Here is a breakdown of the project’s total budget:
In addition to the TIGER grant, the City of Atlanta has put in $15.6 million into the project; the Atlanta Downtown Improvement District has put in $6 million for an “initial net project total” of $69.3 million.
The remaining budget for the project includes $9 million that the City of Atlanta has allocated to buy the streetcars; $8 million from the Department of Watershed Management to move water and sewer pipes; $5.1 million in a Livable Centers Initiative grant for transit and pedestrian enhancements; and a $1.25 million LCI grant to make Luckie Street two ways.
Another significant shift in the project is over who will operate the streetcar.
Initially, MARTA was expected to be the operator. But now that’s not a certainty. Now the plan is to go to market in about six months with a request for proposal (RFP) to have various entities bid on operating the streetcar.
“We are still talking to MARTA about the nature and the form of operations, and we are in the process of drafting a RFP to get the most efficient and cost effective operator to run this system,” Weyandt said. “It does not necessarily exclude MARTA. They will be the contracting authority.”
What has become clear throughout this process is that Atlanta entities have had to rebuild their expertise in building new transit — especially streetcars that use the existing roadways.
And although the referendum did not pass, Weyandt said the city is continuing to pursue other options to build new transit..

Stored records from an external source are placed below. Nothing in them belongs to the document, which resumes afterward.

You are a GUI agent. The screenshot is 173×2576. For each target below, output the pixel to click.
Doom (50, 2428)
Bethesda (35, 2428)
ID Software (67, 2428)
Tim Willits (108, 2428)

“We are actively looking at what the next phases will be and what the next corridor will be,” Weyandt said. “We actually can control our own fate here. We own virtually all the right of way. We also are also looking at alternative funding. through public-private partnerships.”
Case in point, the City currently is looking to hire a director of streetcars; and it is applying to become a grantee of the Federal Transit Administration that would allow the City to apply directly for federal grants.
Robinson also is optimistic about the impact that the Atlanta Streetcar will have on downtown, saying that already several new developments are being planned along the 2.62-mile streetcar route.
The building of the Atlanta Streetcar is the dawn of a new era for transit — one that can begin to transform the way we get around in our community. The Atlanta Streetcar has exposed the difficulties that come with having to re-enter the transit business after having been out of the game for decades.
But leaders behind the project believe it will be well worth the pain.
“We have some tough negotiations to conclude,” Weyandt said. “We are going to have to pay some close attention every step of the way, and we are going to have to be resourceful. But I’m confident it’s going to open and it’s going to knock every body’s socks off.”